Mercy
“Blessed are the merciful, for they shall obtain mercy” (Mt 5.7). To be merciful is to be like God, for “The Lord is merciful and gracious, slow to anger and abounding in steadfast love” (Ps 103.8).
The Lord passed before Moses and proclaimed, “The Lord, the Lord, a God merciful and gracious, slow to anger and abounding in steadfast love for thousands, forgiving iniquity and transgression and sin . . .” (Ex 34.6–7). This also is the teaching of Christ in His Sermon on the Mount:
. . . love your enemies and do good and lend, expecting nothing in return; and your reward will be great, and you will be children of the Most High; for He is kind to the ungrateful and the selfish. Be merciful, even as your Father is merciful (Lk 6.35–36). (Exodus 34:6-7)
To be merciful does not mean to justify falsehood and sin. It does not mean to be tolerant of foolishness and evil. It does not mean to overlook injustice and iniquity. God is not this way, and does not do this.
To be merciful means to have compassion on evil-doers and to sympathize with those who are caught in the bonds of sin. It means to forego every self-righteousness and every self-justification in comparison with others. It means to refuse to condemn whose who do wrong, but to forgive those who harm and destroy, both themselves and others. It is to say with utter seriousness, “forgive us our trespasses as we forgive those who trespass against us” (Mt 6.12).
According to Jesus, the spiritual person will be merciful because he himself is in need of mercy. The spiritual person will be merciful because he knows that he himself is a sinful man in need of God’s mercy and help. There is no one without sin, no one who can claim righteousness before God. If one claims to have no sin, says Saint John, he is a liar, and makes God a liar as well (1 Jn 1.10,2.4). The spiritual person, because he is in union with God, acknowledges his sin and his need for forgiveness from God and from men. He cannot condemn others for he knows, but for the grace of Christ, that he himself stands unworthy and condemned.
If Thou O Lord, shouldst mark iniquities, who could stand? But there is forgiveness with Thee that Thou mayst be feared (Ps 130.3–4).
The merciful person is merciful toward himself as well as others. This does not mean that he makes light of his sins and takes God’s forgiveness for granted. It means rather that he does not plague himself with neurotic guilt and remorse, surrendering to sinful scruples which are the death of the soul. It means that he trusts in the loving-kindness of God and knows, as Saint Paul has said, that no works of his own will ever deliver him from the need of God’s mercy and love.
For by grace you have been saved through faith; and this not your own doing, it is the gift of God—not because of works, lest any man boast. For we are His workmanship, created in Christ Jesus for good works, which God prepared beforehand, that we should walk in them (Eph 2.8–10).

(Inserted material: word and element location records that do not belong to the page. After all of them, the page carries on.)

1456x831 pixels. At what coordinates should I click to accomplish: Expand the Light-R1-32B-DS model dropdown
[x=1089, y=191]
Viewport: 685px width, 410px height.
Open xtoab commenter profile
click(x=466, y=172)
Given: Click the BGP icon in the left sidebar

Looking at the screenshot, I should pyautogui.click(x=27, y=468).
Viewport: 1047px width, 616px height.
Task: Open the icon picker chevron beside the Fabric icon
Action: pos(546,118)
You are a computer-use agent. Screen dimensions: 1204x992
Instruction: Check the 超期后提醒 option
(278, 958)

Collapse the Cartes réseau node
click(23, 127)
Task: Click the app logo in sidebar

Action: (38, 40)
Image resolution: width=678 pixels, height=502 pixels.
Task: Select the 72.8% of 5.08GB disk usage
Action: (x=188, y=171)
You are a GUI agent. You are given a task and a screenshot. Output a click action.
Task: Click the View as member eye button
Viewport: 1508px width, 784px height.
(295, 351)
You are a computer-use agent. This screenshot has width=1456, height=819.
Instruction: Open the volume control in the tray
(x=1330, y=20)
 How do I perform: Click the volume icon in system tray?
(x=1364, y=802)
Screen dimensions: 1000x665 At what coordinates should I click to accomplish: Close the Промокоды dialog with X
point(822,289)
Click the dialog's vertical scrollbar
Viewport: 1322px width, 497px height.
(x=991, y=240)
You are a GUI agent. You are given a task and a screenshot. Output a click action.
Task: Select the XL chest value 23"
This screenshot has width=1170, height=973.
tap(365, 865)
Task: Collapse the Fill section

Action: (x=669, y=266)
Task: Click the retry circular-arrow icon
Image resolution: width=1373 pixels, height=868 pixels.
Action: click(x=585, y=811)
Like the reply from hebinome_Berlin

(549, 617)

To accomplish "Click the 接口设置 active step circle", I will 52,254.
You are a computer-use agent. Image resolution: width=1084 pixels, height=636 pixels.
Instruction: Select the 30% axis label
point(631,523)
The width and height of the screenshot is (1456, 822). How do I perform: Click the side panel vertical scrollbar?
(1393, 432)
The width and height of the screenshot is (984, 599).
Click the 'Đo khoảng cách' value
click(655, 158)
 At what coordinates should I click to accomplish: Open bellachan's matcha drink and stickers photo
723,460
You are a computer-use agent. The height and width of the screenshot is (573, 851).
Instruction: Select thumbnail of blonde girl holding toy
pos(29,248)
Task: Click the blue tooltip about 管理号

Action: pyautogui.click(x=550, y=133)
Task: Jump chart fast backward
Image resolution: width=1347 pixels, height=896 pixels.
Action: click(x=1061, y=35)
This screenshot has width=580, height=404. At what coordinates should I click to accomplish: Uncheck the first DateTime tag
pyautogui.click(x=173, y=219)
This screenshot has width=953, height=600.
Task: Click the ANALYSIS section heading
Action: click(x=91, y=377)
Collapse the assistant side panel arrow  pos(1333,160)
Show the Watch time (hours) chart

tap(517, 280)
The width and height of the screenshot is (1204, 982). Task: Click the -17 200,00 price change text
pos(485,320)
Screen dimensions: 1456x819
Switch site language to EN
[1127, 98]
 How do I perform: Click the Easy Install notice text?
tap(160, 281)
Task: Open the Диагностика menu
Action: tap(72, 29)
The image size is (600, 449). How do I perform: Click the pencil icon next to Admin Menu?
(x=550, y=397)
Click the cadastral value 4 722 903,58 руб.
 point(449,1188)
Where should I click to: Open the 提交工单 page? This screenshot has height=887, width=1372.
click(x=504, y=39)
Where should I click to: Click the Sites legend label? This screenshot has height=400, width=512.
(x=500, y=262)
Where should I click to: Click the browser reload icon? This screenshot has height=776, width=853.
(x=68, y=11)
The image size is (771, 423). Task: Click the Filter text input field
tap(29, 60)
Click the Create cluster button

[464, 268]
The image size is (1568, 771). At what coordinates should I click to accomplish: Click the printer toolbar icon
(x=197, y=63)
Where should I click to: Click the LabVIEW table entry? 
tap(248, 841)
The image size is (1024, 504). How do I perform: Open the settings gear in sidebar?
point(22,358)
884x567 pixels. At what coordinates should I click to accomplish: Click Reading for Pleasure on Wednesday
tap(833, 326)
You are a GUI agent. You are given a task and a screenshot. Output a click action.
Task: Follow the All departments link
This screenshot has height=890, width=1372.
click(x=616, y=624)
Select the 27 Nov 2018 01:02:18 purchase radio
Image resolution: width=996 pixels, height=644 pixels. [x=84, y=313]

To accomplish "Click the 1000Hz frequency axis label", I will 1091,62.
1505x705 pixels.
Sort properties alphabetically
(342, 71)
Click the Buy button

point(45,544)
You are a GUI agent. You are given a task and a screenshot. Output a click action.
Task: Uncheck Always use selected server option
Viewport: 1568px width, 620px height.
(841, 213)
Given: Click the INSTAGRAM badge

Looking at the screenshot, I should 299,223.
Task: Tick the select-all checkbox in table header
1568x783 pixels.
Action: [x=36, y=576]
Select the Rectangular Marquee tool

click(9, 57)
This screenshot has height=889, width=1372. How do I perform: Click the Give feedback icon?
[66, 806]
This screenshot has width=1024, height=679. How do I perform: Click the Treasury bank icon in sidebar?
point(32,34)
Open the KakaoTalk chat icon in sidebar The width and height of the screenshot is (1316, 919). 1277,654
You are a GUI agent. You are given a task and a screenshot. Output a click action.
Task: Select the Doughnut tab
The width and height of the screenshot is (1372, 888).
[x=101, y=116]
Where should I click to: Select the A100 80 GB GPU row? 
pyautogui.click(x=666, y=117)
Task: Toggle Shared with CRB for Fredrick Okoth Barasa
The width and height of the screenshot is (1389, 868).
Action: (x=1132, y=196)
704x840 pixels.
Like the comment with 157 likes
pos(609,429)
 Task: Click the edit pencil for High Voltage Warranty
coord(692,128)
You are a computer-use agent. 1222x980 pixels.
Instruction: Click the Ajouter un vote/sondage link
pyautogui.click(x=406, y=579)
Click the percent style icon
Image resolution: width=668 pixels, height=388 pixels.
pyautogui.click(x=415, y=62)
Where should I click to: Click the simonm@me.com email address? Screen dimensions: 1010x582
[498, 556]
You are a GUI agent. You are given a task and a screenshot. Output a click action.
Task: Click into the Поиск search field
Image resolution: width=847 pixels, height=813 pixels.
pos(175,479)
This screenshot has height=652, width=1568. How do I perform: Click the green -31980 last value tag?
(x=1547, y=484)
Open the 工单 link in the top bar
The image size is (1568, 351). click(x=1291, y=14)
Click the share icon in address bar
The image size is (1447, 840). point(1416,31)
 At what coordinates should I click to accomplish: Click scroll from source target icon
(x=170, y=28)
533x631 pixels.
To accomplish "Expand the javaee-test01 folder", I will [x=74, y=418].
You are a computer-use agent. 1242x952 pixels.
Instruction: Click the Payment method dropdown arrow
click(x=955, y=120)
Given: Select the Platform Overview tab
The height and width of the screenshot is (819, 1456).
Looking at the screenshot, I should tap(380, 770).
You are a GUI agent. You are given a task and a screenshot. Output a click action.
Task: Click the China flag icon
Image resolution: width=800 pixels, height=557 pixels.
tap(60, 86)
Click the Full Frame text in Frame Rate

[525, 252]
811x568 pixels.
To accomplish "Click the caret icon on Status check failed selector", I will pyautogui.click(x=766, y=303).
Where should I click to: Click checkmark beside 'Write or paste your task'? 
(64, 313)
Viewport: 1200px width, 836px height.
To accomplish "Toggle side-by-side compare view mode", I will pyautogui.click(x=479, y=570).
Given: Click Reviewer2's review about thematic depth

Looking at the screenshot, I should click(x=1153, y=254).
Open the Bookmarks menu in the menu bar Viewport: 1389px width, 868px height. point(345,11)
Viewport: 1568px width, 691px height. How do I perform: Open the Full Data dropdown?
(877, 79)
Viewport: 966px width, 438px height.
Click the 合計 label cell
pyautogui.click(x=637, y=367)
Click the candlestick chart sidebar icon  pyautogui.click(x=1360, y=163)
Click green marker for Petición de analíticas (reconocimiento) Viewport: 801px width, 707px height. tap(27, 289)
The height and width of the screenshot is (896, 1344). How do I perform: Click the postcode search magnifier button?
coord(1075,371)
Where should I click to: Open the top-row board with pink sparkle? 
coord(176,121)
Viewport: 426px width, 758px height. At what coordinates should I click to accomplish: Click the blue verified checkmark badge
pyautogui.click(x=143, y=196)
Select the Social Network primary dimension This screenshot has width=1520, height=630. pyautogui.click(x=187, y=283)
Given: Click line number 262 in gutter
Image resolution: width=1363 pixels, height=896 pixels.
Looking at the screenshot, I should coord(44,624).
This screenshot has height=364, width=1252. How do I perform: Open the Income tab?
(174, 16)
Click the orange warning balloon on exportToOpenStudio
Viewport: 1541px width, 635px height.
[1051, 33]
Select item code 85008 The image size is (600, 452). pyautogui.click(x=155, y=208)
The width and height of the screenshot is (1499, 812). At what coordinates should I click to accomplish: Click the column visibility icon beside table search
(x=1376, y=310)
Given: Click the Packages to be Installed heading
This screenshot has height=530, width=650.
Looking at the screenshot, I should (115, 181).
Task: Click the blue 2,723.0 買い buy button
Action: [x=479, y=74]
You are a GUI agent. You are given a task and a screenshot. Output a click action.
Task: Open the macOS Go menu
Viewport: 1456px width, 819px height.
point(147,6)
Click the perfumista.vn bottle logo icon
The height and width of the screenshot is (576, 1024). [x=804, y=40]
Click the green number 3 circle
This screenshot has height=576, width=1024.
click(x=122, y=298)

Thus it is the continual reception of the mercy of God and nothing else which empowers the soul to good works. And it is only the merciful who attain mercy from God. For all eternity man will be at the disposal of God’s mercy. At whatever stage of development he will reach, man’s prayer will always remain the central prayer of the Church: Lord have mercy on me a sinner! The holier the person, the greater is his sense of sinful unworthiness, the stronger is his dependence on the mercy of God, and the more he is merciful to the weaknesses of others.